To test whether our kernel class is effective in replicating the paper's implementation, we aimed to reproduce the sinusoidal experiment results from 4.1. If our plots look similar, then we can be confident that our implementation replicates the original implementation to a reasonable degree. We perform this test below.

In [ ]:
# modified versions of sinusoid experiment util functions that work with our tensorflow implementation
def gen_reg_task_custom(numdata, seed=None, split=0.0, input_dict=None, extrapolate=False):
    r"""
    gen_reg_task generates data from the same data-generating process as for the 
    sine curves in Bayesian MAML (https://arxiv.org/pdf/1806.03836.pdf). we also
    include a couple of extra options for extrapolation and incorporation of linear
    regression functions (detailed below)
    
    numdata (int): number of data points
    seed (int): for reproducibility
    split (float between 0 and 1): determine the probability of generating a given 
                                linear function
    input_dict (dict - three value): dict for locking down parameters 
                                    (useful for regenerating plots)
    extrapolate (True/False): whether the train data should be U(-5,5) or on a grid
    [-6.5, 6.5] (and we should test extrapolation)
    """

    if not extrapolate:
        train_x = 10.0 * torch.rand(numdata)- 5.0  # U(-5.0, 5.0)
        train_x = (torch.sort(train_x)[0])
    else:
        train_x = torch.linspace(-6.5, 6.5, numdata)
    
    if seed is not None:
        torch.random.manual_seed(seed)

    if torch.rand(1) > split:
        if input_dict is None:
            # same setup as in Bayesian MAML:
            A = 4.9 * torch.rand(1) + 0.1  # should be random on [0.1, 5.0]
            b = 2 * math.pi * torch.rand(1)  # U(0, 2 pi)
            w = 1.5 * torch.rand(1) + 0.5  # U(0.5, 2.0)

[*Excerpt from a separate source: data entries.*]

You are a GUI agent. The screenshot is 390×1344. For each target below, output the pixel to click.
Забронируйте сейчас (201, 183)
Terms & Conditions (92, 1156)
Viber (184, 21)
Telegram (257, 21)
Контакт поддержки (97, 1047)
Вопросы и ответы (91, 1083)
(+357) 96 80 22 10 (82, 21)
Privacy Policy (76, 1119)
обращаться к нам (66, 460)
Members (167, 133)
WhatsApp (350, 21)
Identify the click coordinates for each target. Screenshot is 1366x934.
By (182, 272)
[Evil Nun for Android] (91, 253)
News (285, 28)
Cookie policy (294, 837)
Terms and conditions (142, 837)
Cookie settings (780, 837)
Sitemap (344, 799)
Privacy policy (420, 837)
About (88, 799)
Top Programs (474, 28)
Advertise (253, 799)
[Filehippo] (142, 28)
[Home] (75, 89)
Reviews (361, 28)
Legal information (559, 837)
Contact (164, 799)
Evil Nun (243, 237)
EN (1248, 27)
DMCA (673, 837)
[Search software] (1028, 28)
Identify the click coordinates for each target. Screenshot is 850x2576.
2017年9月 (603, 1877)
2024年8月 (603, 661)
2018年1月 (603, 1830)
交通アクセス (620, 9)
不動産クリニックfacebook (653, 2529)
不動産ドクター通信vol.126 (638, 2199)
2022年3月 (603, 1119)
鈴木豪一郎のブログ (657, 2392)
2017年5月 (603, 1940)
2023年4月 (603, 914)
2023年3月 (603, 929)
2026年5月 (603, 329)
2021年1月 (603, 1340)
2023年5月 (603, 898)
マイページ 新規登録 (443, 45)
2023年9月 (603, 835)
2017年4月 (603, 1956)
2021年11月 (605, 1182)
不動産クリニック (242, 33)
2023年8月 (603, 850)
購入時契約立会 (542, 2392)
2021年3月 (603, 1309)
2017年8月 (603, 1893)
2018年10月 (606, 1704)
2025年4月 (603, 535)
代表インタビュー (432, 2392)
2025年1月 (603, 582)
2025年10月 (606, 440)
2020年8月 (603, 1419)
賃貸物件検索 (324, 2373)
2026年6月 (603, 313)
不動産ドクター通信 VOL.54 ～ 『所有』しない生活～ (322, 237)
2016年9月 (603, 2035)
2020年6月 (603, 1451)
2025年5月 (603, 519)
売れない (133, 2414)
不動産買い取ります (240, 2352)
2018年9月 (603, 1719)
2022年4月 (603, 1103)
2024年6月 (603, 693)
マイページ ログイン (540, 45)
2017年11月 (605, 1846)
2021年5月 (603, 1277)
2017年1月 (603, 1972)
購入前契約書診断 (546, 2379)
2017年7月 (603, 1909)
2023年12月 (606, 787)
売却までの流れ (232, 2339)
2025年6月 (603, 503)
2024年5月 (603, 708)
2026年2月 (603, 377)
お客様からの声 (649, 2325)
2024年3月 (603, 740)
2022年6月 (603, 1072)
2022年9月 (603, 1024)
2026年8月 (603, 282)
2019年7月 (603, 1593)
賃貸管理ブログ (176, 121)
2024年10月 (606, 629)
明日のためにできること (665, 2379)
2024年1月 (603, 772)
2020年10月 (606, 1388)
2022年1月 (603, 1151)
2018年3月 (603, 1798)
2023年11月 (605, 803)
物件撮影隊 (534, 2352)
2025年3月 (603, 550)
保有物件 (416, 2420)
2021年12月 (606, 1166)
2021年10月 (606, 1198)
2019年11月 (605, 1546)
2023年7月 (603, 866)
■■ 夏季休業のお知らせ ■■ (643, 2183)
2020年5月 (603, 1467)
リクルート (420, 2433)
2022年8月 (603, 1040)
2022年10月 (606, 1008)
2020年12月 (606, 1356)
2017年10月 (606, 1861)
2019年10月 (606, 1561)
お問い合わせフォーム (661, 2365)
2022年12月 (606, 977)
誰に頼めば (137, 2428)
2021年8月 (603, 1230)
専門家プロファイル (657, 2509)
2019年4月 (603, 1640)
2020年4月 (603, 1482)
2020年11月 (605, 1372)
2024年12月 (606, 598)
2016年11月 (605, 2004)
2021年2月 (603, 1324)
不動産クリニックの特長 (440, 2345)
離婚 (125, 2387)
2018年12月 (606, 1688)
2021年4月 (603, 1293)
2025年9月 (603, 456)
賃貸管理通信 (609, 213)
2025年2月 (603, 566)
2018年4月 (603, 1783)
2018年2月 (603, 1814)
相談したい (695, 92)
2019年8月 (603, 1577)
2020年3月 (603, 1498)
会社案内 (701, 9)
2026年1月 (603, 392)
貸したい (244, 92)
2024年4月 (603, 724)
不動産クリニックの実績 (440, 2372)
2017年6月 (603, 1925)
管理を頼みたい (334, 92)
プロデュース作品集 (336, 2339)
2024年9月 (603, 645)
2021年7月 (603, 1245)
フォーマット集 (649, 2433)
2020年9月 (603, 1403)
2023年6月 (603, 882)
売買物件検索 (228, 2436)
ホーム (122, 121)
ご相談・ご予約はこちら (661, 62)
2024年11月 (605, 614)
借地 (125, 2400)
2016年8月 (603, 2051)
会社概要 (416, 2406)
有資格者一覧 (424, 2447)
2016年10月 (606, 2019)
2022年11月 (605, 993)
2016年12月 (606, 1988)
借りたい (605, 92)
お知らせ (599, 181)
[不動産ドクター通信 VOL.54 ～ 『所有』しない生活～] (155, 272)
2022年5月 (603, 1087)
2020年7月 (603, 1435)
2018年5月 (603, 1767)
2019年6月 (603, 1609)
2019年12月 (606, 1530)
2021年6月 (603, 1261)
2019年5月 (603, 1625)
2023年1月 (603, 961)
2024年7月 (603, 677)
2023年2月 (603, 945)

            train_y = A * torch.sin(w * (train_x) + b) + (0.01 * A) * torch.randn_like(train_x) 
        else:
            A = input_dict["A"]
            b = input_dict["b"]
            w = input_dict["w"]

            train_y = A * torch.sin(w * (train_x) + b)
    
    else:
        if input_dict is None:
            A = 6 * torch.rand(1) - 3.0
            b = 6 * torch.rand(1) - 3.0
            w = None

            train_y = A * train_x + b + (0.3) * torch.randn_like(train_x)
            
        else:
            A = input_dict["A"]
            b = input_dict["b"]
            w = input_dict["w"]
            train_y = A * train_x + b

    # return tf tensors
    train_x = tf.convert_to_tensor(train_x.unsqueeze(-1).numpy())
    train_y = tf.convert_to_tensor(train_y.unsqueeze(-1).numpy())
        
    return train_x, train_y, {"A": A, "b": b, "w": w}


def generate_tasks_custom(n_train_points, n_adaptation_points, n_adaptation_tasks, seed=10, transfer_fn=False):

    torch.random.manual_seed(seed)

    if transfer_fn:
        transfer_split = 0.5
    else:
        transfer_split = 0.0

    task_dataset = []

    # generate the training data
    task_dataset.append(gen_reg_task_custom(n_train_points, split=transfer_split))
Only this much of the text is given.